TO DO: Continue the article on the U.S. effort to rebuild Afghanistan's justice system from the point where it stops.

QUOTED TEXT:
------------------------------------------------

Feb 28, 2010

In Afghanistan, U.S. seeks to fix a tattered system of justice

By Keith B. Richburg
Washington Post Staff Writer
Sunday, February 28, 2010; A09

KABUL -- Behind the combat troops and military trainers, alongside the aid workers and agriculture experts, come the lawyers.

U.S. State Department legal experts and contractors are fanning out across the capital and throughout the provinces, trying to build a functioning legal and correctional system in a broken country where justice is too often delayed, denied or nonexistent.

The widespread sentiment that there is no justice in Afghanistan is one of the principal causes of popular disillusionment with the government of President Hamid Karzai. The feeling has been exploited by the militant Taliban, which dispenses its own brutal version of summary justice in areas under its control.

The U.S.-led effort is already showing signs of having an impact. Near the end of a seven-month American training course for prosecutors and police officers, a prosecutor from Takhar province, Abdul Zaher, said: "In this country, Afghans are used to torturing suspects. In this course, we've learned to stop, because it's illegal. If we have a suspect in custody, we've learned how to treat him."

------------------------------------------------

DATA LINES:

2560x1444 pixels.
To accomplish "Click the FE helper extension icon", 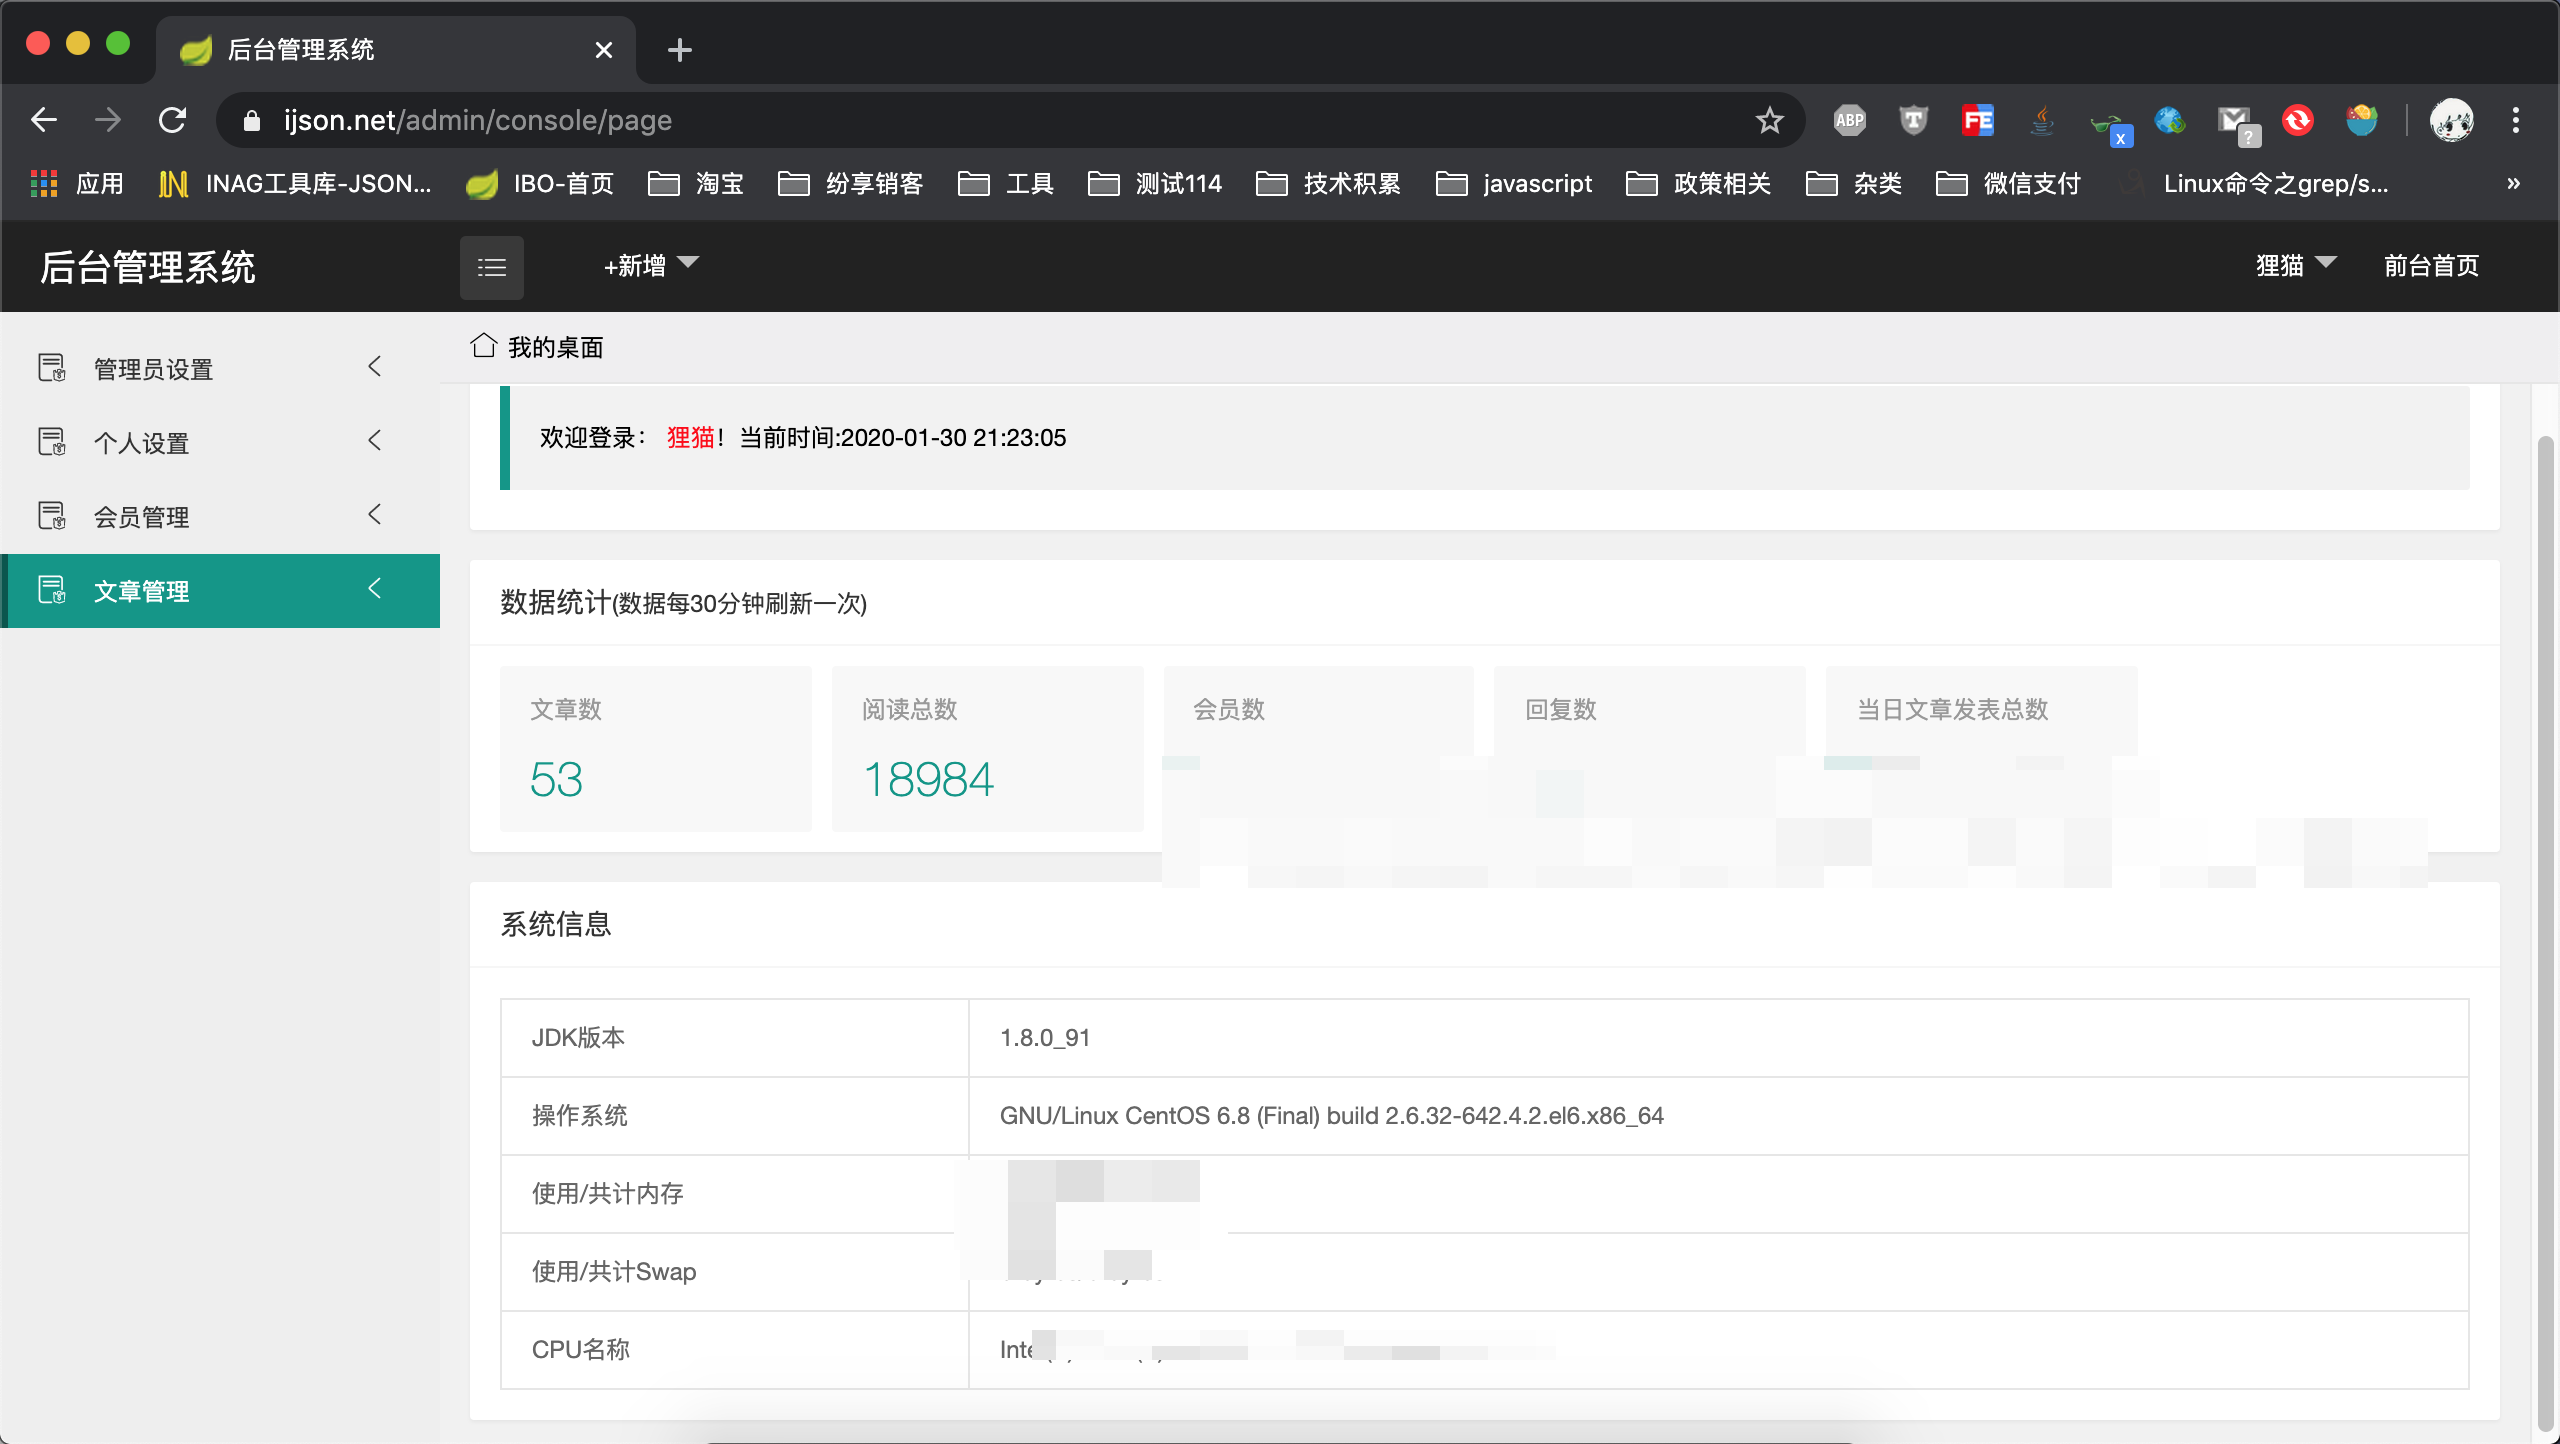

------------------------------------------------

WRITTEN ANSWER:
The problems here affect every level of the justice system, from police to courts to prisons.

Because there are not enough attorneys, many arrested suspects are sentenced to prison without ever seeing a defense lawyer as required by the Afghan constitution. Many prisoners languish in jail past the time they can be legally held without a trial. Others have remained in prison for months after their sentences, because their cases fell between the cracks.

Some of the problems were on display during a recent court session at the country's main intelligence office, the National Security Directorate, which tries terrorism suspects. In a cramped room, the prosecutor read out the charges while one of the three judges talked on his cellphone and another sent text messages.

There was no computer, telephone or electricity. The prosecutor carried court documents in a green plastic shopping bag. Judge Abdul Baset Bakhtiari told one suspect he was being sentenced to six years in prison for belonging to the Taliban but said the man could appeal. The defendant angrily demanded a copy of the charges against him, and the judge burst out: "We don't have a photocopier! You want the judge to pay for this out of his own salary?"

Judges complain they have no equipment, no cars to travel to court, no government-issued phones and, most importantly, no security -- many are threatened, some have been kidnapped, others killed. Bakhtiari said that during a sensitive trial, he had to move his family to a hidden location for six months and take his children out of school.

"All of this causes injustice," Bakhtiari said. "Justice cannot be implemented in the country."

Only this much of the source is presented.